There are some limitations in our study. We have only recruited female subjects in our human study, whereas the rats were males, both of which limits the generalisability of our findings, although we are not aware of any evidence of sex-specific effects of MB. Furthermore, our sample size is very small, although the consistent findings we observed across subjects indicates that the direction of the effects observed in our study is not the result of an underpowered analysis.

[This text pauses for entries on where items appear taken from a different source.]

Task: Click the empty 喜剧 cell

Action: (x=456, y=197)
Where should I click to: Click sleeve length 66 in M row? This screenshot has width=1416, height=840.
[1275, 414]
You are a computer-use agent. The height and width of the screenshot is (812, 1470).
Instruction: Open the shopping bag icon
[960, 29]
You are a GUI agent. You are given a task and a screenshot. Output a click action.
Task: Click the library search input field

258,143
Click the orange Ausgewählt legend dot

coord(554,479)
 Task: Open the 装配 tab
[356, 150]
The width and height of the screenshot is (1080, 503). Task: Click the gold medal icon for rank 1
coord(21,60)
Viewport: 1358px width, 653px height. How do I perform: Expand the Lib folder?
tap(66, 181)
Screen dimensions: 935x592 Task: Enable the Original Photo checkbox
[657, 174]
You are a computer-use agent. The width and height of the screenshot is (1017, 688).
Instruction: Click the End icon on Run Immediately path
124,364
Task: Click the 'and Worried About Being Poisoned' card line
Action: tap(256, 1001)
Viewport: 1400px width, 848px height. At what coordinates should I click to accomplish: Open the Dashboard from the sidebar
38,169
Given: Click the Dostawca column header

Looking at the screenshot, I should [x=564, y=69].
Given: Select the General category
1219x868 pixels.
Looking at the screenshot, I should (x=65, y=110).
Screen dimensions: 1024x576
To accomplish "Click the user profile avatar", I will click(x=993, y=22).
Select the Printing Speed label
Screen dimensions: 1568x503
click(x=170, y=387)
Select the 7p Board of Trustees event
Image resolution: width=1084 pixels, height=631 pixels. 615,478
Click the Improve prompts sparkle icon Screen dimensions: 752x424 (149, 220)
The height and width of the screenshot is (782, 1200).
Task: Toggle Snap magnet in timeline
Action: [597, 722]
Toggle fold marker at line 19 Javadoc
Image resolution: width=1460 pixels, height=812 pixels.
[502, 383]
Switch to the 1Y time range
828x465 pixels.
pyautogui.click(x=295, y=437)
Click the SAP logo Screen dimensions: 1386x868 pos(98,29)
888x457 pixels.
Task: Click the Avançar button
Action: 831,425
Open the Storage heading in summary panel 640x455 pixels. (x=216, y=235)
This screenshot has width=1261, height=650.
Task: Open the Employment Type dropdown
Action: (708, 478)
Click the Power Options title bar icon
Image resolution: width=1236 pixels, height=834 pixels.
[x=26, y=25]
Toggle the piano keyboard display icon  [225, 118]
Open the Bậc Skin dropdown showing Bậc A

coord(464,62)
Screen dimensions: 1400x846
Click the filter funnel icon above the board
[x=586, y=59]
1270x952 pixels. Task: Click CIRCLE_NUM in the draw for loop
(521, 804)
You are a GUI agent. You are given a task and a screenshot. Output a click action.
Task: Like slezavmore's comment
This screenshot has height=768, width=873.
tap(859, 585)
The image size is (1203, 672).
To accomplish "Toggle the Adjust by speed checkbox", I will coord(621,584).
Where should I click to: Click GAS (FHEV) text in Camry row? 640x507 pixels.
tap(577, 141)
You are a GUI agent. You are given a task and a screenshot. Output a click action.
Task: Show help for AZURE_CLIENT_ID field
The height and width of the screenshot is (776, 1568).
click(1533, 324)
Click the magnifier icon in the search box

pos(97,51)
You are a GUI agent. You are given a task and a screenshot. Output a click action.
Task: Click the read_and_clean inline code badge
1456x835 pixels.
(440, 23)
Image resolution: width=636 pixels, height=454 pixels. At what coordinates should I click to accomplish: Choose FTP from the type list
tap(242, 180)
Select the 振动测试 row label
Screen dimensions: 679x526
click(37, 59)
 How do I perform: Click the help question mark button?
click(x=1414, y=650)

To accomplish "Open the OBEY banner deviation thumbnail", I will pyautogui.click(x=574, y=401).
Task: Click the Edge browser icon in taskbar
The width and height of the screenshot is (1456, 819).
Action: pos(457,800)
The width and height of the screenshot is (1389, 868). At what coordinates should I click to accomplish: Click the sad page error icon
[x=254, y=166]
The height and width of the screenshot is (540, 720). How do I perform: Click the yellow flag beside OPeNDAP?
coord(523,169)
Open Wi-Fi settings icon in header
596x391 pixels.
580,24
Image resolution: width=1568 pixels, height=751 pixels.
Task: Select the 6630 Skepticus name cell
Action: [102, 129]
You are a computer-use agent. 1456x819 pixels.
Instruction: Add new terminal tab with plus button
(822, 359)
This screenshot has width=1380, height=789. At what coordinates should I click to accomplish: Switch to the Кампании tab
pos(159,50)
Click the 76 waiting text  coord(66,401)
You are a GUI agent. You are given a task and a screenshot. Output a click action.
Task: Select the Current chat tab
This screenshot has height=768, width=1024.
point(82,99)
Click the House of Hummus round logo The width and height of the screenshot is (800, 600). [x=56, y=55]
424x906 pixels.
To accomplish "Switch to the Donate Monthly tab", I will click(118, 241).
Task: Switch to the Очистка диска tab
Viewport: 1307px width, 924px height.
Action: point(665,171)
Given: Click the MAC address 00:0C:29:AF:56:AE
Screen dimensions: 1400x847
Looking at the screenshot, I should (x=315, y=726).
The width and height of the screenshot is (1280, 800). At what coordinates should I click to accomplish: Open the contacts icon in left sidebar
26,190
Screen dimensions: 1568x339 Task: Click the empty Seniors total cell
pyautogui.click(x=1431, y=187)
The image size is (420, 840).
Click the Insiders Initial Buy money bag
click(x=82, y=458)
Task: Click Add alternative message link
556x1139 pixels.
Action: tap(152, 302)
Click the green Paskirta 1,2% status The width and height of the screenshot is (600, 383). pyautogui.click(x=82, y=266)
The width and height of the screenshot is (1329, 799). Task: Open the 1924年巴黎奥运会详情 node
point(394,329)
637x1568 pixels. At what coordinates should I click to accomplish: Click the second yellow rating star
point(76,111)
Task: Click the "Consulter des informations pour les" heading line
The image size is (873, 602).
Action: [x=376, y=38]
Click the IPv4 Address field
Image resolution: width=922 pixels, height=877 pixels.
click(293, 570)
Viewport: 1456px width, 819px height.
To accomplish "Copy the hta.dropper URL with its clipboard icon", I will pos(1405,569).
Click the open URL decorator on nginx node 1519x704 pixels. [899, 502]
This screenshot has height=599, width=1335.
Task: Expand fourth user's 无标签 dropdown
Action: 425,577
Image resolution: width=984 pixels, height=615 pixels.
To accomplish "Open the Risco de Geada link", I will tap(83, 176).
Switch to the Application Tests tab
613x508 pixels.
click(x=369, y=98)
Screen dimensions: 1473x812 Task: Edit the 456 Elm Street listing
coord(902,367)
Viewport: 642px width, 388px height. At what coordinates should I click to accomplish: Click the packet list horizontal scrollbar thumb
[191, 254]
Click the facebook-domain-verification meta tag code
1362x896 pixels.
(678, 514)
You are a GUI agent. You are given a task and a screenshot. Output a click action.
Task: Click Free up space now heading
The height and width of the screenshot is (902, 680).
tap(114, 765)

The OEF values obtained by ASE, and consequently the CMRO₂ values derived from the product of CBF and ASE, are lower than those detected in the human brain using older and more validated methods. Discrepancies between ASE-derived OEF estimates and those obtained with invasive and ¹⁵O₂ PET methods, are likely deriving to the overestimation of deoxygenated blood volume (DBV) known to result from the implementations of the qBOLD model we used. ⁵³ However, this should have not affected our findings due to the study’s within-subject, cross-over design. We have analysed OEF at whole-brain level and therefore we cannot provide analysis of regional distribution of OEF, and consequently of CMRO_2, changes. OEF maps obtained with ASE are characterised by low signal to noise (SNR) ratio, ⁴² and analysis of smaller regions would be problematic and reduce confidence in our results obtained in a small sample. Future studies in larger samples, and using improved modelling of qBOLD data to address OEF underestimation (e.g. by the inclusion of Z-shimming to account for macroscopic field inhomogeneities), and to obtain better SNR of OEF maps, will be needed to explore the distribution of the effects of MB in the brain. ⁵⁴ Moreover, based on current results we can only infer on acute MB administration effects. Our findings do not preclude the possibility that the chronic use of MB may lead to metabolic enhancements, in line with preliminary evidence of clinical efficacy in a 6-month trial in Bipolar Disorder. ¹⁷

In conclusion, we report robust human and rat imaging data suggestive of an inhibitory effect of MB on brain metabolic measures, at doses used clinically for treatment of haematological conditions. Data from clinical trials application of MB provide further support to our hypothesis that the most beneficial effects of MB at CNS level is expected using extremely small MB doses, significantly lower than used for treatment of methaemoglobinemia. Interestingly, a clinical trial of an MB derivative with putative anti-TAU aggregating properties (hydromethylthionine) demonstrated that the lower dose (8 mg/kg) originally meant to be used as control, had significant pro-cognitive and anti-brain atrophy effect, whilst the test doses of 200 mg/day were not associated with any benefit on those parameters.^55–57 In an earlier study, investigating mood stabilising effects of MB, a 15 mg/day oral dose originally selected as placebo condition, equating to ∼0.2 mg/kg, and 20 times lower than the putative active dose, was found to be potentially clinically effective. ⁵⁸

In conclusion, MB, at the doses employed in clinical haematological applications, reduces cerebral perfusion and energy metabolism in rats and humans, at rest. It is possible that the proposed neurometabolic enhancement effect of MB requires lower doses, in both healthy volunteers and in rodents. Further quantitative imaging studies of MB effects on cerebral blood flow and metabolism are necessary to characterise its potential in therapeutic CNS applications.

Funding

The author(s) disclosed receipt of the following financial support for the research, authorship, and/or publication of this article: The human study was partly funded by the Mental Health Biomedical Research Centre award of the King’s College London and the South London & Maudsley NHS Trust and by a NARSAD Young Investigator grant from the Brain and Behavior Research Foundation to AC. The rat study was funded by the UK Biotechnology and Biological Sciences Research Council (BB/N009088/1). EM was supported by the UK Medical Research Council (MR/N013700/1) and King’s College London as a member of the MRC Doctoral Training Partnership in Biomedical Sciences. FET was funded by the NIHR Maudsley Biomedical Research Centre at South London and Maudsley NHS Foundation Trust and King’s College London.